* _LISTA DE TAREFAS_:
A – Reproduza fielmente as entradas, começando na linha que contém "Click lock icon on connectionInfo v1 endpoint" e terminando na linha que contém "Click the sticky". As duas linhas ficam incluídas.
B – Retome o texto sobre o show de Caetano Veloso e dê continuidade a ele a partir da última frase apresentada.

Na platéia, balançando seus bling-blings, estava o que já se chamou "le tout São Paulô", a prestigiar um dos melhores músicos brasileiros e uma família -a Fasano- que sempre teve uma forte ligação com a noite musical de qualidade da cidade.
Pois a comparação é inevitável: estávamos todos no Rick's American Bar, o mitológico bar encravado no Marrocos que o personagem de Humphrey Bogart comanda no filme "Casablanca" (1942). Aqui dentro, no Baretto/ Rick's, um país em que tudo é possível, a ilha da fantasia; lá fora, contida, a Segunda Guerra, o nazismo, a África -o Brasil.
Mas os 70 presentes nessa primeira seção da noite de sábado estão interessados no show. E o show não decepcionará, com momentos brilhantes e antológicos, e poucos tropeços. Começa com a frase, muito cara a Caetano, "O cinema falado é o grande culpado da transformação", do samba "Não tem Tradução", de Noel Rosa, uma declaração de princípios do que virá depois.
É a única em português do bloco gringo que se inicia, que terá como zona de transição o mix "Baby" (dele) e "Diana" (de Paul Anka), nesta noite em versão de cordas mais pronunciadas, executada por Moreno Veloso (cello e percussão), Domenico Lancelotti (bateria), Pedro Sá (guitarra) e Jorge Helder (baixo acústico).
O flerte do músico com o cancioneiro anglo-saxão não é recente. A capa de seu disco "Qualquer Coisa", de 1975, já "relia" a de "Let it Be", dos Beatles, e trazia "Eleanor Rigby", "For No One" e "Lady Madonna"; houve também a gravação posterior de "Billie Jean", de Michael Jackson, que misturou com muita felicidade a "Nega Maluca" -embora não tenha dado sorte com "Black and White".

* _ENTRADAS A PROCESSAR_:
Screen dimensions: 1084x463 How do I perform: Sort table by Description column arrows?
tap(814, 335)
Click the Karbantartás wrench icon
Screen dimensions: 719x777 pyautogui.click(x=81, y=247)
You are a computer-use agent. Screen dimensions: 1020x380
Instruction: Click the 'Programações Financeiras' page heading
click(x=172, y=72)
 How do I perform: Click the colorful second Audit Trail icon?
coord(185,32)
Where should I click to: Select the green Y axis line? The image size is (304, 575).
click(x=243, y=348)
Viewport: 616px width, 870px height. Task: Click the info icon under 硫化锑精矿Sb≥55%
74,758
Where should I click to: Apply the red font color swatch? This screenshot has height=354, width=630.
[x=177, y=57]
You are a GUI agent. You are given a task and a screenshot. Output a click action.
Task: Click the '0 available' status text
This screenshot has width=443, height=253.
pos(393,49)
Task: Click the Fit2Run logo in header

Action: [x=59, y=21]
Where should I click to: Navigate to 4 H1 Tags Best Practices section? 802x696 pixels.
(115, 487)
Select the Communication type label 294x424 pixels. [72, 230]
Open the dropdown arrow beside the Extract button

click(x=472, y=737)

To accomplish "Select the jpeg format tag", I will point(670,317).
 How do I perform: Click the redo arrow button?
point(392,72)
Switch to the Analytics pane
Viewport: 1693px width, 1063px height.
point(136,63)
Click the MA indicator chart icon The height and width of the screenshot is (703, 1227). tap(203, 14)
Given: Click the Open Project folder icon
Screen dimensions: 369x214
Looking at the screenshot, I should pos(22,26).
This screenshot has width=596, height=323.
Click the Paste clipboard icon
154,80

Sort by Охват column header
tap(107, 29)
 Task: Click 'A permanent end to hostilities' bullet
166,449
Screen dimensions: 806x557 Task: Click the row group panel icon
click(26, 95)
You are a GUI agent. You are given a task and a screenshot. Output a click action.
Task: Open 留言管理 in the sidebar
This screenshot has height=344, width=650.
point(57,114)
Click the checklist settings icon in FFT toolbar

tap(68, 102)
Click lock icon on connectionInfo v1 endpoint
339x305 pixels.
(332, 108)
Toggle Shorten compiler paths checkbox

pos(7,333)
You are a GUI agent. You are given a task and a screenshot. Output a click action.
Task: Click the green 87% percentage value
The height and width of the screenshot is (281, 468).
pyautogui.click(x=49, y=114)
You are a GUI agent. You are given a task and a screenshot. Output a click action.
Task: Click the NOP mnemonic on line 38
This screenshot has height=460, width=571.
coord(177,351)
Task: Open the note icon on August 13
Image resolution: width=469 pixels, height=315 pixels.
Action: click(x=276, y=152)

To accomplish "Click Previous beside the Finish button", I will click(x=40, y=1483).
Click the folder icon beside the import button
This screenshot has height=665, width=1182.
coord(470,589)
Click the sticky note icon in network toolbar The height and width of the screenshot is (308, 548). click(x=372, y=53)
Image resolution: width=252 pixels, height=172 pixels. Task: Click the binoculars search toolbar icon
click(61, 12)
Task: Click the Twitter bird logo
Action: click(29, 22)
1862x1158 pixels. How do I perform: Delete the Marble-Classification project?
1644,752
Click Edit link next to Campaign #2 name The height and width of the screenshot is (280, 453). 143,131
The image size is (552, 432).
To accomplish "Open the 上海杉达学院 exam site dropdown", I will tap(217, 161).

* _RESPOSTAS_:
A –
Click lock icon on connectionInfo v1 endpoint
339x305 pixels.
(332, 108)
Toggle Shorten compiler paths checkbox

pos(7,333)
You are a GUI agent. You are given a task and a screenshot. Output a click action.
Task: Click the green 87% percentage value
The height and width of the screenshot is (281, 468).
pyautogui.click(x=49, y=114)
You are a GUI agent. You are given a task and a screenshot. Output a click action.
Task: Click the NOP mnemonic on line 38
This screenshot has height=460, width=571.
coord(177,351)
Task: Open the note icon on August 13
Image resolution: width=469 pixels, height=315 pixels.
Action: click(x=276, y=152)

To accomplish "Click Previous beside the Finish button", I will click(x=40, y=1483).
Click the folder icon beside the import button
This screenshot has height=665, width=1182.
coord(470,589)
Click the sticky note icon in network toolbar The height and width of the screenshot is (308, 548). click(x=372, y=53)

B –
Nessa noite, a novidade começa na forma de "So In Love", "I Only Have Eyes for You" e "Stardust", que formou muitos casais nos bailinhos de fim de ano do Yazigi nos anos 50. A primeira é ele e violão, a segunda ganha um insuspeito pandeiro, a terceira revela falsetes delicados.
Aqui, Caetano usa o que aprendeu com seu mestre João Gilberto: pegar uma música conhecida, vivissecá-la, dissecá-la e então remontar tudo outra vez, com as mesmas partes, mas não necessariamente na mesma ordem e seguindo a sintaxe particular do dr. Frankenstein musical que comanda a operação -no caso, baiana. Não costuma dar errado.
Pois não deu errado nesse nem daria no próximo bloco, mais contemporâneo, que começa com uma "Nature Boy" sem grandes novidades, mas chega ao ponto alto do show: "Come as You Are", do Nirvana . Numa palavra: sensacional. Para começar, a marcação é dada pelo tamborim. Para terminar, a linha de guitarra original é refeita no cello e o baixo elétrico renasce no dedilhado do contrabaixo acústico. Faz lembrar que, atitude e revolução à parte, o Nirvana contava com um melodista refinado. A platéia urra.
Segue-se uma "Summertime" mais blues de raiz do que gerswhiniana ou janisjopliniana, uma "Love for Sale" (que não estava no programa) à capella e "Cry Me a River" com timbau.
Os tropeços. Caetano Veloso brilha justamente nas canções norte-americanas reconstruídas por ele, como as citadas acima. Mas o mesmo não ocorre quando ele interpreta os standards como se fosse um grupo de lounge de hotel de Manhattan, sem o mesmo talento daquele. É o caso de "Nature Boy", "Body and Soul", "Sophisticated Lady".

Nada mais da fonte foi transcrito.